[Data entries]
━━━━━━━━

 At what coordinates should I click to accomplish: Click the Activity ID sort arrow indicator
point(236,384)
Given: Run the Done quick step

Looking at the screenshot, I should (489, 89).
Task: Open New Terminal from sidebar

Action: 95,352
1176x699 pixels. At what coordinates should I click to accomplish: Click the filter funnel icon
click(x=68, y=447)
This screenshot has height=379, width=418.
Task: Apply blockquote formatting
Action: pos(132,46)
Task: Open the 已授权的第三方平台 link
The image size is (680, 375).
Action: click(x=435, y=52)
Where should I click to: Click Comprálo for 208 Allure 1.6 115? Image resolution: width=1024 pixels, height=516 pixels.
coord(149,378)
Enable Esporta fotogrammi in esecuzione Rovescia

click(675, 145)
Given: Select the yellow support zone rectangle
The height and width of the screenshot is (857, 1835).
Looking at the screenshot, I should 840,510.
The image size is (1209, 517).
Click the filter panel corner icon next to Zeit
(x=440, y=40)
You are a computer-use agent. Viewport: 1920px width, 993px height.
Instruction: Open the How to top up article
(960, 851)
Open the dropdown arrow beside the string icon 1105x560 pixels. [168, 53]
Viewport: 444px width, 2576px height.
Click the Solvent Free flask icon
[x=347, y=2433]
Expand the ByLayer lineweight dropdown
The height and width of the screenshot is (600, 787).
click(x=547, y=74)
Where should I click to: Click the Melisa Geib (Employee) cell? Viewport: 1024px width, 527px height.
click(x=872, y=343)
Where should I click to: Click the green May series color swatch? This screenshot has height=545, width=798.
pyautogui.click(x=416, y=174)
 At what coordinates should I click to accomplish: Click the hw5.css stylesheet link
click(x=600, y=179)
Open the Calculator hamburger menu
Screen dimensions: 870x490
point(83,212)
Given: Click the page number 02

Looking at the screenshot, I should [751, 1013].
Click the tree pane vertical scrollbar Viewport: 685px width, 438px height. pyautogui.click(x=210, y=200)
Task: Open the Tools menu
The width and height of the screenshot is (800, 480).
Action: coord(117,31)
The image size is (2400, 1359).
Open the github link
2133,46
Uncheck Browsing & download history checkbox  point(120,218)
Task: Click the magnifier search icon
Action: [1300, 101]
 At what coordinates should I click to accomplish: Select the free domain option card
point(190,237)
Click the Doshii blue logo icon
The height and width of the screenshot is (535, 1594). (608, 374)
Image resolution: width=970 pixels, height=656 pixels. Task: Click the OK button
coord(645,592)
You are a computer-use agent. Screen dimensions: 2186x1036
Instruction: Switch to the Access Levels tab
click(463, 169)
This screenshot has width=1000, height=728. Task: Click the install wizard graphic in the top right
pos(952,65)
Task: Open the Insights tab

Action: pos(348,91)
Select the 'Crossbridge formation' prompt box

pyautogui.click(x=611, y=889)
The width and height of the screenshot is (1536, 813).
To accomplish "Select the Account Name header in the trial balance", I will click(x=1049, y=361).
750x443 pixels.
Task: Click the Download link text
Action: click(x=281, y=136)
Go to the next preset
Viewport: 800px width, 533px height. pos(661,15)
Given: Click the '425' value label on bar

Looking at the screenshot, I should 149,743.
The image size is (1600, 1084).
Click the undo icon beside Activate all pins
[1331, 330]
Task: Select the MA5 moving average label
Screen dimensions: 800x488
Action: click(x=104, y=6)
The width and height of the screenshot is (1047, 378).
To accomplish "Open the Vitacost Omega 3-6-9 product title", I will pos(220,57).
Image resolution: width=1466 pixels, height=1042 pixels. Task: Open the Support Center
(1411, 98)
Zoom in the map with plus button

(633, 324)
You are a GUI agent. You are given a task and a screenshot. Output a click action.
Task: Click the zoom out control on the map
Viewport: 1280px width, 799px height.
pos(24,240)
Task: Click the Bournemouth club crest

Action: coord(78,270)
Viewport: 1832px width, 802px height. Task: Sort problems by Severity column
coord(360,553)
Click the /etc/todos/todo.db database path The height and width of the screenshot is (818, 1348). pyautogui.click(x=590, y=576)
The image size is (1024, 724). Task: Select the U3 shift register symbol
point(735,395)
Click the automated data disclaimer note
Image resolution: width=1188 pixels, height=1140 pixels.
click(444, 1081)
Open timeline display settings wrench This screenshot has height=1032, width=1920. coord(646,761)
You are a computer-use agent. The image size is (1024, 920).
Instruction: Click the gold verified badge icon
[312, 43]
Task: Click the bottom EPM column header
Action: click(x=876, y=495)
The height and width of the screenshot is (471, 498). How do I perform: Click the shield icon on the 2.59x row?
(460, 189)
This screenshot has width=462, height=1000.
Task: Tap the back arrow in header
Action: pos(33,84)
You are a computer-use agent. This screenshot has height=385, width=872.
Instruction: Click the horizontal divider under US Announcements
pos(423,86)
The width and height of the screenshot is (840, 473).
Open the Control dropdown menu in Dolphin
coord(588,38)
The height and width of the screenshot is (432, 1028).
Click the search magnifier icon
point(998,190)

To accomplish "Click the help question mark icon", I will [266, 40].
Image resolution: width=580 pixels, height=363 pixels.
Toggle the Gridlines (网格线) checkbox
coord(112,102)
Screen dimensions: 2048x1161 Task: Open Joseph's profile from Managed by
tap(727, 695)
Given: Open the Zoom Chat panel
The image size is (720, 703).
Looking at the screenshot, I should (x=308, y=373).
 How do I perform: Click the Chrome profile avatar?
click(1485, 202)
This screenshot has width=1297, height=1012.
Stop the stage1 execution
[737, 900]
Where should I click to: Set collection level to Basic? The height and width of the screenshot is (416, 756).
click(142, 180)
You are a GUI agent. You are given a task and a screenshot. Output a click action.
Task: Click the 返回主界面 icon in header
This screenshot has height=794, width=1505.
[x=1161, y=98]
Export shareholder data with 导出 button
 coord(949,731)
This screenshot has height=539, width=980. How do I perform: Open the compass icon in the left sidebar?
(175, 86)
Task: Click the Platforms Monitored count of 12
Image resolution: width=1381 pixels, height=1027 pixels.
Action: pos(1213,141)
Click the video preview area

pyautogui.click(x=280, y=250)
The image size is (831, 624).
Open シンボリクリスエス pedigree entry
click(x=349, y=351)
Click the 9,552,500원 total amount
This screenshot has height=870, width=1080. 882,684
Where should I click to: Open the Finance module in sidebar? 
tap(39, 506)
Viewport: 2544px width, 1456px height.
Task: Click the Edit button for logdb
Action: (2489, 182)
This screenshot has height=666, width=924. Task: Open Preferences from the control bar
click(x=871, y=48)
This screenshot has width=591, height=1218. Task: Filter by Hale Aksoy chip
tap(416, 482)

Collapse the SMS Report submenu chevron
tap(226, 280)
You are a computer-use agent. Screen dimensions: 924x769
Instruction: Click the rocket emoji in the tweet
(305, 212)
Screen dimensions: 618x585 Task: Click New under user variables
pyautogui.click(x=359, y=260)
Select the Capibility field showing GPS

━━━━━━━━

**Job:** Above are the data entries. Repeat the lines starting at the one containing "Click the Doshii blue logo icon" and ending at the one containing "coord(360,553)", both included, and nothing else.

**Problem solution:**
Click the Doshii blue logo icon
The height and width of the screenshot is (535, 1594). (608, 374)
Image resolution: width=970 pixels, height=656 pixels. Task: Click the OK button
coord(645,592)
You are a computer-use agent. Screen dimensions: 2186x1036
Instruction: Switch to the Access Levels tab
click(463, 169)
This screenshot has width=1000, height=728. Task: Click the install wizard graphic in the top right
pos(952,65)
Task: Open the Insights tab

Action: pos(348,91)
Select the 'Crossbridge formation' prompt box

pyautogui.click(x=611, y=889)
The width and height of the screenshot is (1536, 813).
To accomplish "Select the Account Name header in the trial balance", I will click(x=1049, y=361).
750x443 pixels.
Task: Click the Download link text
Action: click(x=281, y=136)
Go to the next preset
Viewport: 800px width, 533px height. pos(661,15)
Given: Click the '425' value label on bar

Looking at the screenshot, I should 149,743.
The image size is (1600, 1084).
Click the undo icon beside Activate all pins
[1331, 330]
Task: Select the MA5 moving average label
Screen dimensions: 800x488
Action: click(x=104, y=6)
The width and height of the screenshot is (1047, 378).
To accomplish "Open the Vitacost Omega 3-6-9 product title", I will pos(220,57).
Image resolution: width=1466 pixels, height=1042 pixels. Task: Open the Support Center
(1411, 98)
Zoom in the map with plus button

(633, 324)
You are a GUI agent. You are given a task and a screenshot. Output a click action.
Task: Click the zoom out control on the map
Viewport: 1280px width, 799px height.
pos(24,240)
Task: Click the Bournemouth club crest

Action: coord(78,270)
Viewport: 1832px width, 802px height. Task: Sort problems by Severity column
coord(360,553)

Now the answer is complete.